SUPPLIED PASSAGE:
* start *
12-11-2019, 12:10 AM
The report details Spygate as we've never heard it, painting a
picture of systematic cheating that went way further and looks way worse
for the Patriots than people previously realized.
First, the
Patriots had a detailed, efficient system for finding out opponents'
plays. ESPN's Don Van Natta Jr. and Seth Wickersham describe a scene in
Patriots coach Bill Belichick's office before a season-opener against
the Tampa Bay Buccaneers:
"[A backup
quarterback named John] Friesz was told that the Patriots had a tape of
the Bucs' signals. He was instructed to memorize them, and during the
game, to watch Bucs defensive coordinator Monte Kiffin and tell
[offensive coordinator Charlie] Weis the defensive play, which Weis
would relay over the radio headset system to quarterback Drew Bledsoe."
Van
Natta and Wickersham report that although the Patriots lost that game,
they realized a "schematic" edge over other teams. They "streamlined the
system," finding a more efficient way to note the plays and relay the
information, cutting out the quarterbacks, with only a few people,
including Belichick.
Soon, advanced scouts would be sent to the
games of upcoming Patriots' opponents to film the play signals. The
scouts would go undercover as media members, with media credentials
listed under "Patriots TV" or "Kraft Productions" and were prepared with
excuses of what to say they were filming if security asked.
Peyton Manning is reportedly paranoid about the Patriots' methods of cheating; he leaves the Patriots' visiting locker room to discuss schemes with coaches in case the room is bugged.
* end *
DATA:
* start *
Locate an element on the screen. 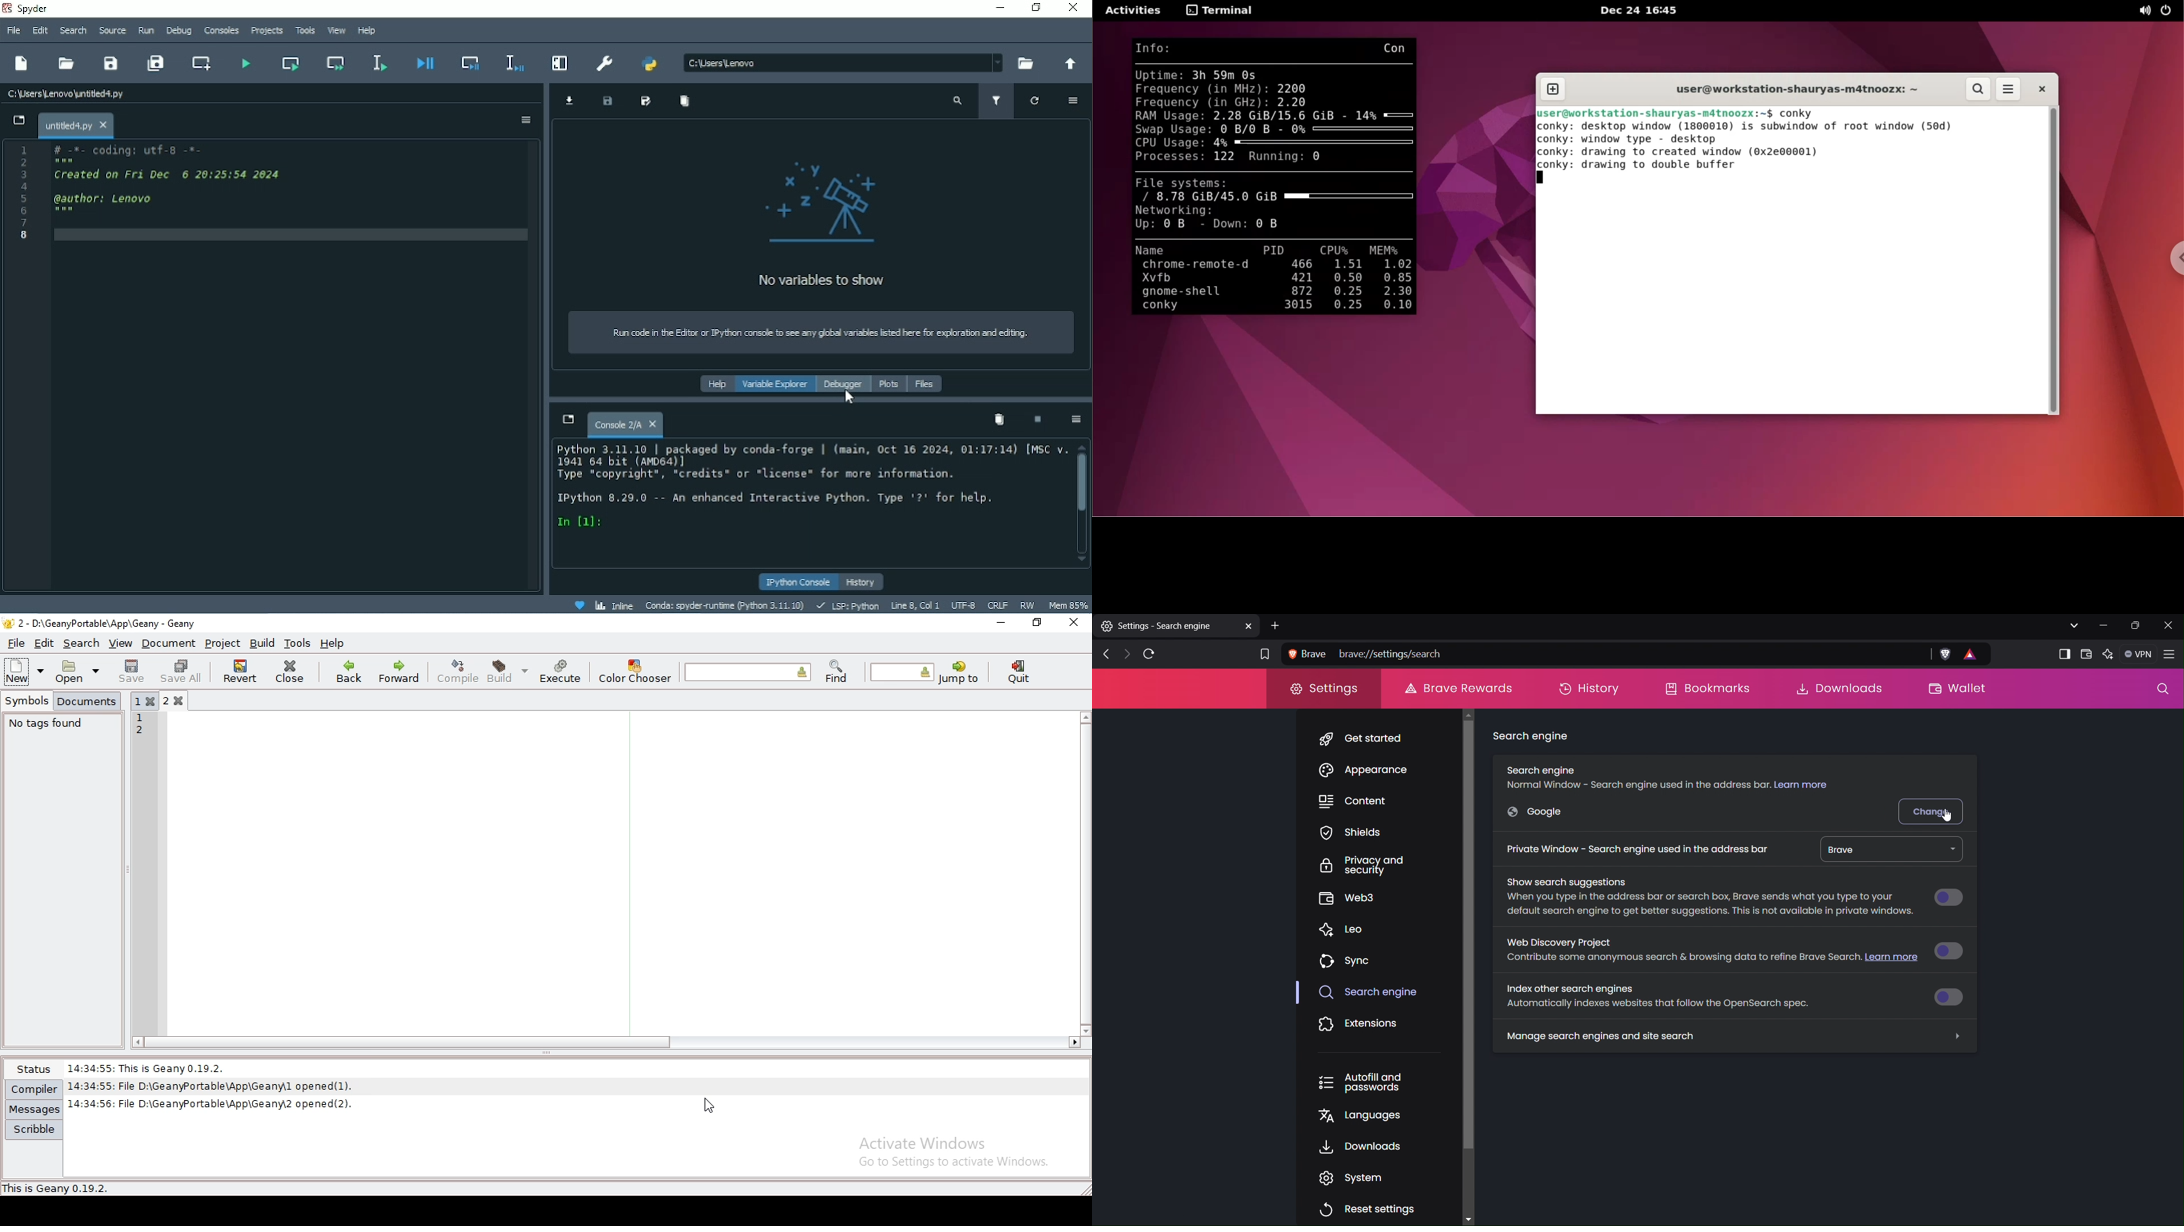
* end *
EXERCISE INSTRUCTIONS:
Extend the Spygate article by picking up right after its final sentence, which ends "in case the room is bugged."

RESPONSE BELOW:
Still, the spying was reportedly the biggest deal. The entire operation
came to a head when Eric Mangini, coach of the New York Jets and a
former Patriots coach, realized that the Patriots were filming teams. He
ordered security to be on alert, and they caught a Patriots employee
taping the Jets.
Roger Goodell, then only 18 months into his role as
NFL commissioner, fined Belichick $500,000, the Patriots $250,000, and
docked the team a first-round pick before investigators ever even went
to Foxborough to look for the tapes.
There, investigators found "a room accessible only to Belichick
and a few others" with a "library of scouting material containing
videotapes of opponents' signals, with detailed notes matching signals
to plays for many teams going back seven seasons."
However, as Van
Natta and Wickersham report, "almost as quickly as the tapes and notes
were found, they were destroyed, on Goodell's orders: League executives
stomped the tapes into pieces and shredded the papers inside a Gillette
Stadium conference room."
The report says the Patriots never told
the league how many games they filmed and offered up only eight tapes,
and the league never asked.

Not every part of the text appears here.